Guji sits deliberately at the parametric stage. Its v0 spec ships generics over class, enum, and sub, but defers traits as future work; for now its only polymorphism beyond parametric generics is match over sum types. That is a coherent bet, not an oversight - it keeps the type checker simple while the language finds its shape, and the "one obvious way" principle would rather omit a feature than ship a half-formed one.

Go: the late convert

For a decade Go had no generics at all. Its uniform mechanism was the interface: a value satisfies an interface structurally if it has the right methods, and code programmed to interface{} (the empty interface, now any) accepted anything - at the cost of runtime type assertions and lost static checks.

Go 1.18 (2022) finally added type parameters, with a twist: constraints are themselves interfaces, optionally listing concrete types via a type set.

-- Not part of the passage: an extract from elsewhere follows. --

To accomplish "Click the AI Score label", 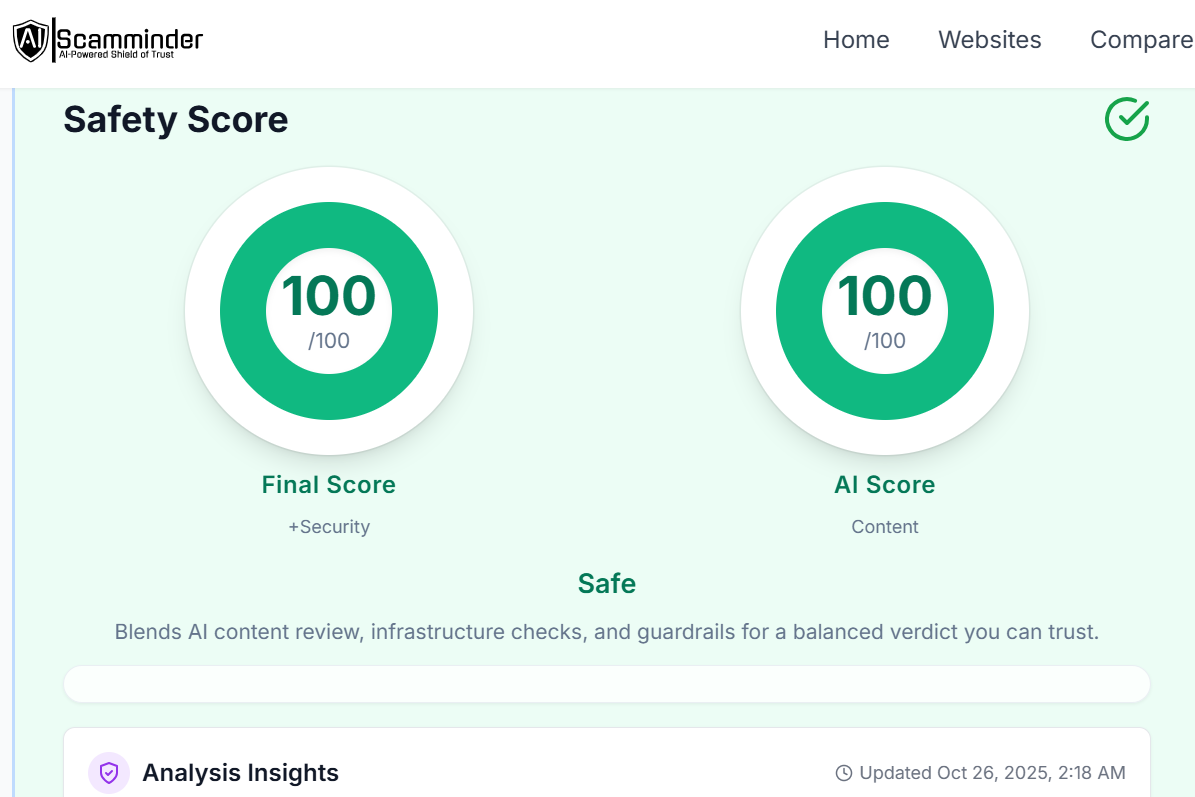I will tap(885, 485).
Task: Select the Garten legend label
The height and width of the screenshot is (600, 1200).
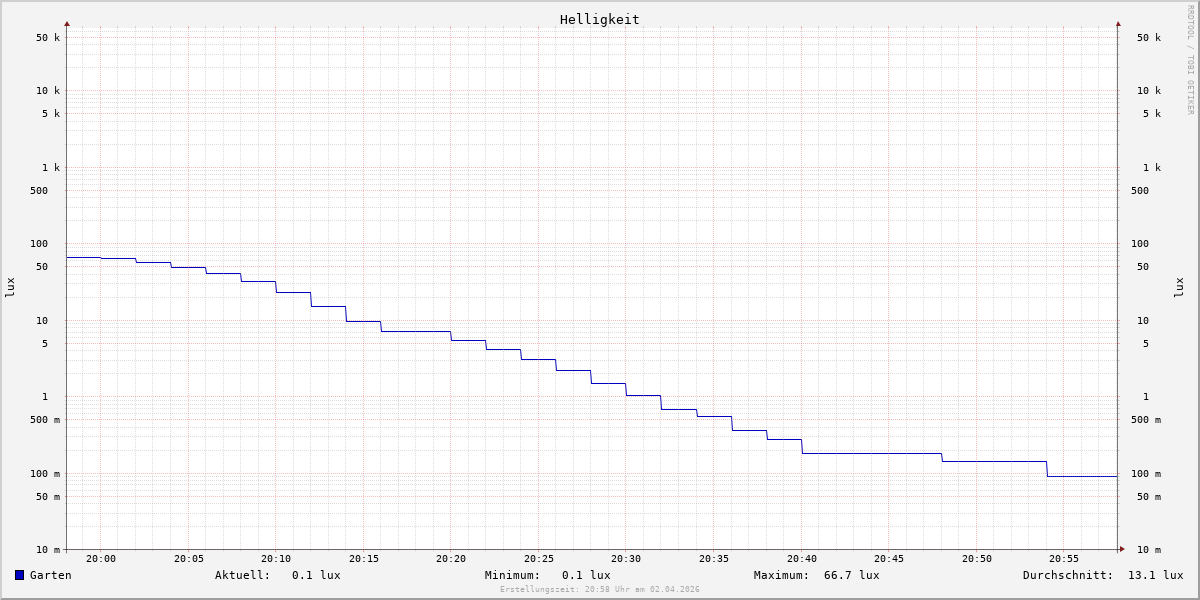Action: [x=50, y=575]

func First[T any](xs []T) (T, bool) {
    if len(xs) == 0 {
        var zero T
        return zero, false
    }
    return xs[0], true
}

Go implements this through GC shape stamping - a hybrid between monomorphization and boxing that shares one instantiation across types with the same memory layout. It is less aggressive than Rust's per-type expansion and a pragmatic fit for a language that prizes fast compiles.

Python: types as an afterthought, on purpose

Python takes the opposite stance from every statically typed language above: at runtime there are no generics because there is no static check to satisfy. Duck typing means a function works on any value that supports the operations it performs, decided live:

def double_all(xs):
    return [x * 2 for x in xs]

double_all([1, 2, 3])   # [2, 4, 6]
double_all("ab")        # ['aa', 'bb']

Both calls run; * simply means something different for ints and strings. The cost is that errors surface at runtime, not compile time. To recover some of that lost safety, modern Python layers on gradual typing with TypeVar, checked by external tools like mypy rather than the interpreter:

from typing import TypeVar, Sequence
T = TypeVar("T")

def first(xs: Sequence[T]) -> T | None:
    return xs[0] if xs else None

The annotations are erased at runtime - they document intent and feed the checker, but the function would run identically without them. (Python 3.12 added cleaner def first[T](...) syntax for the same machinery.)

The spectrum

Lay the six out and a spectrum appears, trading guarantees against ceremony and against runtime cost.

There is no free lunch here, only different lunches. Rust pays in syntax for runtime speed; Python pays at runtime for syntactic freedom; Haskell and OCaml pay in conceptual depth for inference that feels like magic; Go pays in history for pragmatism. Guji, still young, pays the smallest bill by buying the least - which, for a language that would rather be obvious than complete, is exactly the point.